Now that Tiger Woods has won a tournament after a long time, and looks like he is on an upswing, are his past indiscretions likely to be forgotten? Will we all ‘move on’; will the fans return, will the sponsors come scurrying back, will the media start lionising (hmm) him all over again? Is he suddenly more legitimate now, given that he seems to be coming back to his winning ways? At one level, celebrities come under moral scrutiny in ways that are much more intense than do ordinary mortals. And yet at another, it does seem that they are likelier to be forgiven more easily for their sins.

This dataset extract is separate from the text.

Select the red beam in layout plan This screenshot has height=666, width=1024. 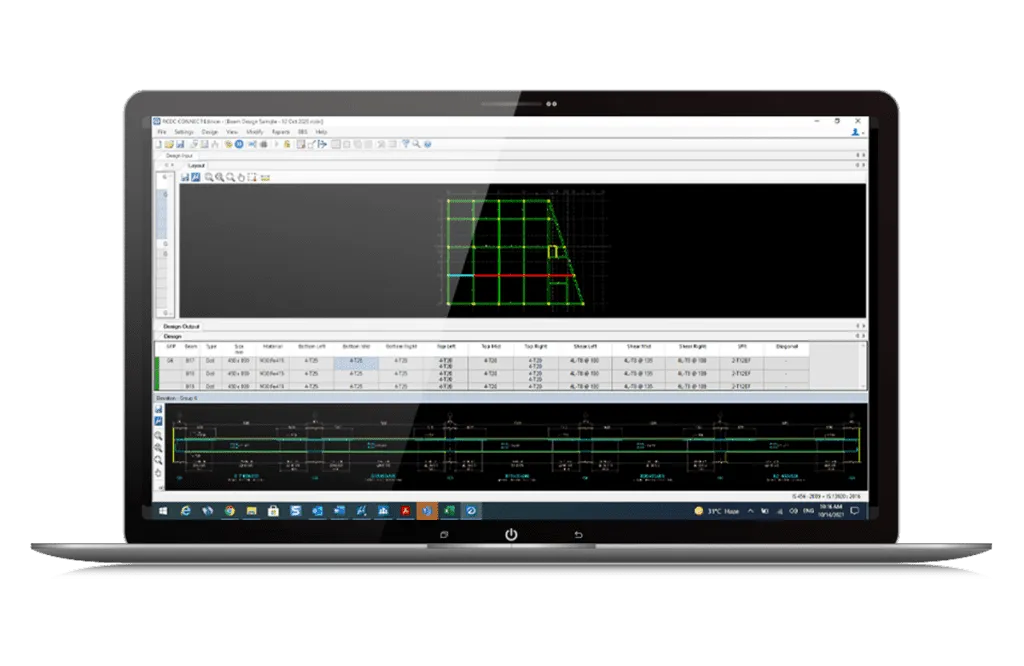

Shiney Ahuja, for instance has been convicted of rape and sentenced to seven years imprisonment. And yet, while out on bail pending his plea to a higher court, he is busy promoting his next film; is seen at parties and appears in several sympathetic media accounts. Now it is true that the maid who had accused him in the first place has since changed her testimony, but unlike in other cases where this belated change of heart would have come under hard scrutiny, what we see here is tacit acceptance that borders on eager complicity. Interviews with him now frame the entire incident as a ‘bad phase’ and wait for a time when ‘this mess’ will be over. In spite of how it looks, it is possible that he is innocent of the crime he has been accused of, but what is interesting is the ease with which the question of his guilt has become a non-issue.
Azharuddin is yet another example of how success confers on celebrities a healthy distance from moral considerations. For someone who has been banned for fixing matches, he is not only a Congress MP, but recently accused accuser Vinod Kambli (not the most credible whistleblower it must be said) of having a poor character. Over the years, he has lived the life of a celebrity without any real problems; the alleged betrayal of millions of cricket fans being of little real consequence in his life.
Perhaps what really confers immunity on celebrities is not whether they succeed or fail; it is the fact that they are celebrities in the first place. The role of celebrities, it would appear is to live their lives for our entertainment. Every transgression is a plot twist, a new chapter in the story they tell us about themselves. The morally punctilious celebrities make good role models but poor copy. The reason why we apparently forgive a Shiney Ahuja or Tiger Woods is because we get bored of disliking them. And it does seem a shame to waste a perfectly good celebrity by consigning them permanently to the moral waste bin. Their sins are not forgiven as much as forgotten. Stories of moral turpitude are delicious but then those about redemption are heartwarming and who doesn’t like those?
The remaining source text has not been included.